A consciência localizada filtra misteriosamente os projetos contidos na
consciência universal, reproduzindo estruturas de complexidade crescente; e o
que é recapturado pela consciência pessoal resulta na realidade objetiva
reconhecida como reflexo do mundo visível captado subjetivamente por cada um
dos homens. Assim, a tese criacionista monista espiritualista fundamenta a realidade aparente no encontro indescritível da
transcendência absoluta com a imanência limitada representada pelos diferentes
níveis de complexidade que totalizam o absoluto unitário. Nessa
interdependência misteriosa a consciência pessoal se plenifica em cada homem integrando-se
na consciência universal (absoluta) e nela encontrando o seu sentido mediante uma
experiência mística.
O grande problema existencial é que a dimensão temporal do homem
implica em perdas pessoais inerentes ao tempo vivido, que o indivíduo confronta
com a intuição da sua dimensão atemporal latente na expectativa de vida eterna.

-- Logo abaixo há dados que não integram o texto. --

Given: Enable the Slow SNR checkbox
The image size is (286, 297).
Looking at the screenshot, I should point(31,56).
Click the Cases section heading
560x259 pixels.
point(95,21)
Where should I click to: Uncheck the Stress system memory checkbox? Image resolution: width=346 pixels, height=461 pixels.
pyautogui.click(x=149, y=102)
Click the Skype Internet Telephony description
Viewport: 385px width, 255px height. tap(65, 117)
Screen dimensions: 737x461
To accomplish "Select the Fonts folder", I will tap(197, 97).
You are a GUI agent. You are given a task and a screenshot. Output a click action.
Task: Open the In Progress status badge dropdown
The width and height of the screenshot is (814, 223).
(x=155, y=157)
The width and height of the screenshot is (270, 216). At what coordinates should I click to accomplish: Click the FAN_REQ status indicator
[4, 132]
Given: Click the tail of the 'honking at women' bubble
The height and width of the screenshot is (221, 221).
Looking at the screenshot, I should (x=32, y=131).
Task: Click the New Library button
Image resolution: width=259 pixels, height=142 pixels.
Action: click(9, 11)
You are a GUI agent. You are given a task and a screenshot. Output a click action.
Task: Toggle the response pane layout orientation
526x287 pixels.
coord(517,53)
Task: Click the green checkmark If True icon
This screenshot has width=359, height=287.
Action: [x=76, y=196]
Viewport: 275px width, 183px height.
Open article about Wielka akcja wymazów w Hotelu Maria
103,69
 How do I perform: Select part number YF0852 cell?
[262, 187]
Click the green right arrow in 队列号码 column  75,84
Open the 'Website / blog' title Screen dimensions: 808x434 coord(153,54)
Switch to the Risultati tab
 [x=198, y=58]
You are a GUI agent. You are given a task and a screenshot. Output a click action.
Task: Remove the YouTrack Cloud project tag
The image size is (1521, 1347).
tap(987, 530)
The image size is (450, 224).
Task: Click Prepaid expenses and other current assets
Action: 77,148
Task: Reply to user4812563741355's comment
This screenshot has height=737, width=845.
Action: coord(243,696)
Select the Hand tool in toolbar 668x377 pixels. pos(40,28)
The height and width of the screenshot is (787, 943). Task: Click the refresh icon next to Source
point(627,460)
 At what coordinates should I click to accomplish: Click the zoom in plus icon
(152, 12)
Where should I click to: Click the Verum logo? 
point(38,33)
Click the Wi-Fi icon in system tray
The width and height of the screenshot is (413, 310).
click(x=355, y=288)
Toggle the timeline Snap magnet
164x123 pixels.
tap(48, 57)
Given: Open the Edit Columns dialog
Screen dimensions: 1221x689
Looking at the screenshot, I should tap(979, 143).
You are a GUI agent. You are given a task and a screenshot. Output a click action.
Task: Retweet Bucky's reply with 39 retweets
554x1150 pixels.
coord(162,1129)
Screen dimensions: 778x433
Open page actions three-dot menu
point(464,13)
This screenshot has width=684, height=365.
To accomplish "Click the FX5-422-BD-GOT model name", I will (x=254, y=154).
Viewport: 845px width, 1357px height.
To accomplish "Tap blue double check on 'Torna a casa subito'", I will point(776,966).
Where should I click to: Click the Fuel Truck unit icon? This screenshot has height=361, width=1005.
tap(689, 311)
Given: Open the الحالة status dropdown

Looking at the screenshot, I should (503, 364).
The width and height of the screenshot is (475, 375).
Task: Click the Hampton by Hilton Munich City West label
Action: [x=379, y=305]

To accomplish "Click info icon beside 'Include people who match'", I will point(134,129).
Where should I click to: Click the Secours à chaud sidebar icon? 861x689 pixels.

Com esta visão intuitiva, vivendo no tempo, o homem, para não deprimir, precisa
superar o sentimento trágico implícito na consciência do determinismo de sua
finitude temporal manifestada no envelhecimento e na morte. Dessa forma cada um
precisa conservar a força moral necessária para viver as perdas temporais,
conservando a autoestima através do aproveitamento inteligente das habilidades
remanescentes, entre estas a de participação na unidade absoluta.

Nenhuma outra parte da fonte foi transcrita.